STUDY TEXT:
Friday, August 8, 2014
In the recent debate over raising the minimum wage, an issue that’s often left out of the conversation is that of work hour insecurity. An hourly worker’s take-home pay is determined by two variables: her hourly wage and the number of hours she works. The effect of increasing the hourly wage will be blunted if the worker struggles to find sufficient hours of work. And more and more workers are struggling, particularly in service-sector jobs. Service employers like hotels, restaurants, and retail stores are increasingly adopting “just-in-time” scheduling, using sophisticated software to track customer demand and then adjusting workers’ schedules at the last minute in order to meet a pre-set ratio of labor hours to customer demand.

PROBLEM SET:
1. According to the passage on work hour insecurity, what two variables determine an hourly worker's take-home pay?
2. Retype the part of the passage on work hour insecurity that opens with the words containing "Friday, August 8, 2014" and closes with "to customer demand.".
3. Write what comes next in the passage on work hour insecurity, starting after its final sentence.

RAW DATA:
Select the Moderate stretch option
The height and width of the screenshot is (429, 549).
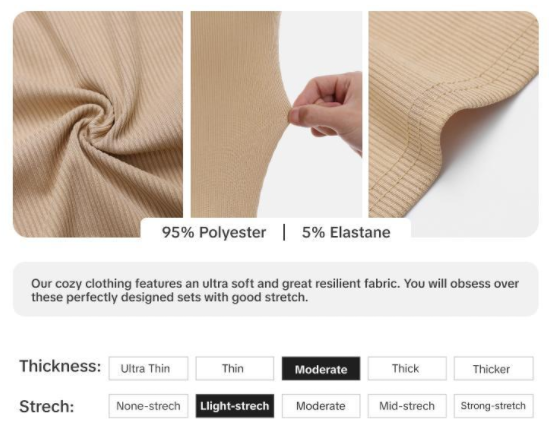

RESPONSE LIST:
1. Her hourly wage and the number of hours she works.

2.
Friday, August 8, 2014
In the recent debate over raising the minimum wage, an issue that’s often left out of the conversation is that of work hour insecurity. An hourly worker’s take-home pay is determined by two variables: her hourly wage and the number of hours she works. The effect of increasing the hourly wage will be blunted if the worker struggles to find sufficient hours of work. And more and more workers are struggling, particularly in service-sector jobs. Service employers like hotels, restaurants, and retail stores are increasingly adopting “just-in-time” scheduling, using sophisticated software to track customer demand and then adjusting workers’ schedules at the last minute in order to meet a pre-set ratio of labor hours to customer demand.

3.
A recent New York Times article describes the effects of just-in-time scheduling:
- "A worker at an apparel store at Woodbury Common, an outlet mall north of New York City, said that even though some part-time employees clamored for more hours, the store had hired more part-timers and cut many workers’ hours to 10 a week from 20.
- As soon as a nurse in Illinois arrived for her scheduled 3-to-11 p.m. shift one Christmas Day, hospital officials told her to go home because the patient “census” was low. They also ordered her to remain on call for the next four hours — all unpaid.
- An employee at a specialty store in California said his 25-hour-a-week job with wildly fluctuating hours wasn’t enough to live on. But when he asked the store to schedule him between 9 a.m. and 2 p.m. so he could find a second job, the store cut him to 12 hours a week."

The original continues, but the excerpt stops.